Search term "computer": please copy every line of the records below that contains it.

Provided records START

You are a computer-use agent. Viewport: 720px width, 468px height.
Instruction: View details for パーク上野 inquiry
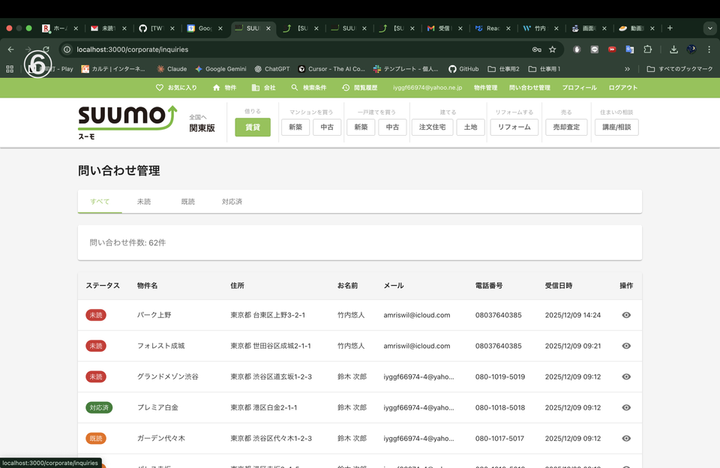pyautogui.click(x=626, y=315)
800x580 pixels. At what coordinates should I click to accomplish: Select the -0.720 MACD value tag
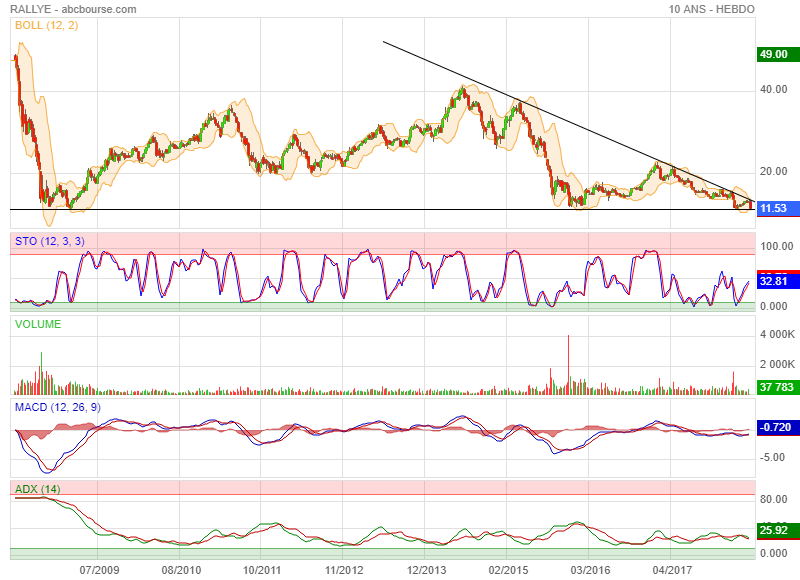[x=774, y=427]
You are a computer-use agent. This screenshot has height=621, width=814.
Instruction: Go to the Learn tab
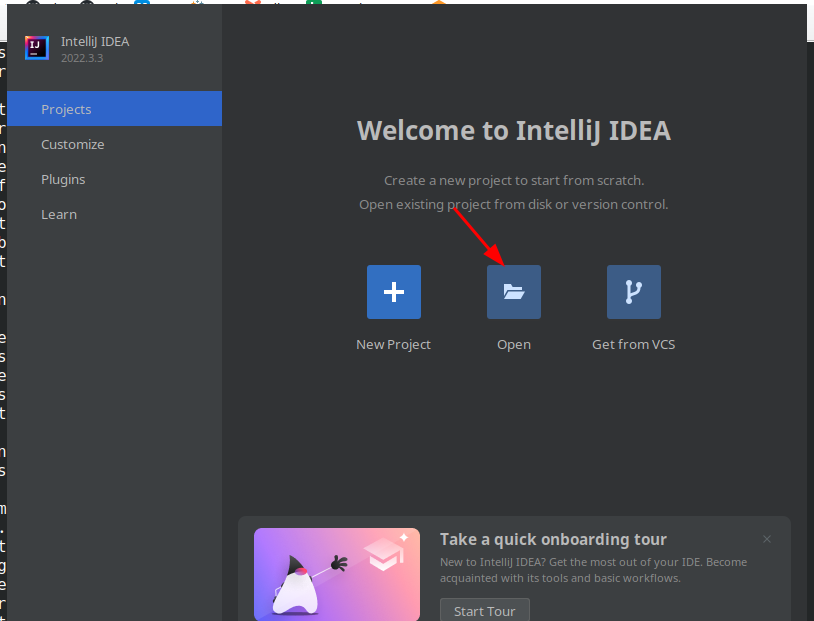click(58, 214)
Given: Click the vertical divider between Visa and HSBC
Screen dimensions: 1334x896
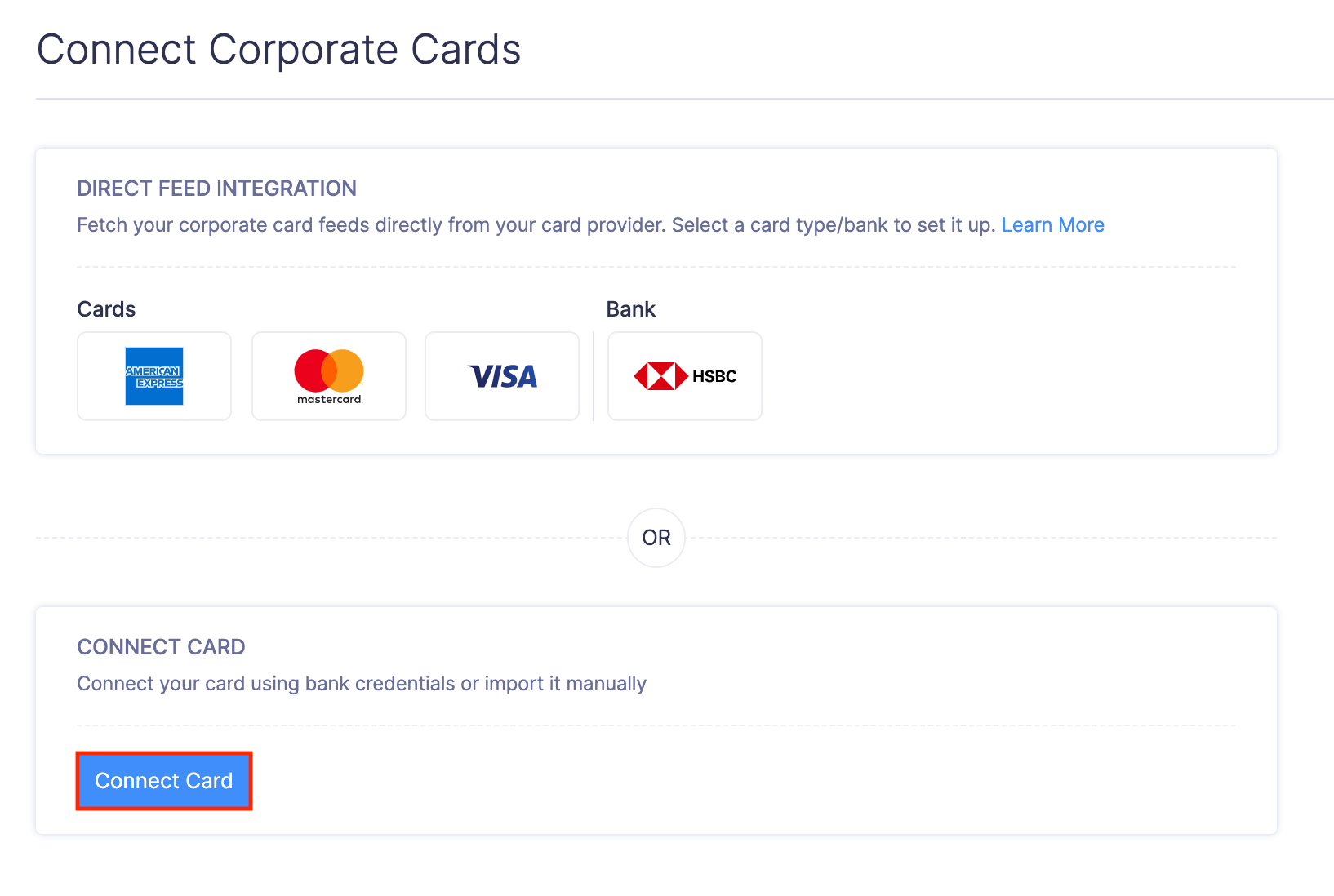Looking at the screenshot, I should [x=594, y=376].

Provided records END
Provided records START

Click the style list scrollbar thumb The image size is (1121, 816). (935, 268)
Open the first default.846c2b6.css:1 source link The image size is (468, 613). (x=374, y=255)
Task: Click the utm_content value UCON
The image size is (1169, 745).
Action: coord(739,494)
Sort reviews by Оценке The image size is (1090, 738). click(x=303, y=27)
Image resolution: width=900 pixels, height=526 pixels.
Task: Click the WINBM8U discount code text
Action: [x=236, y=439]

Provided records END

Task answer:
You are a computer-use agent. Viewport: 720px width, 468px height.
You are a computer-use agent. This screenshot has height=621, width=814.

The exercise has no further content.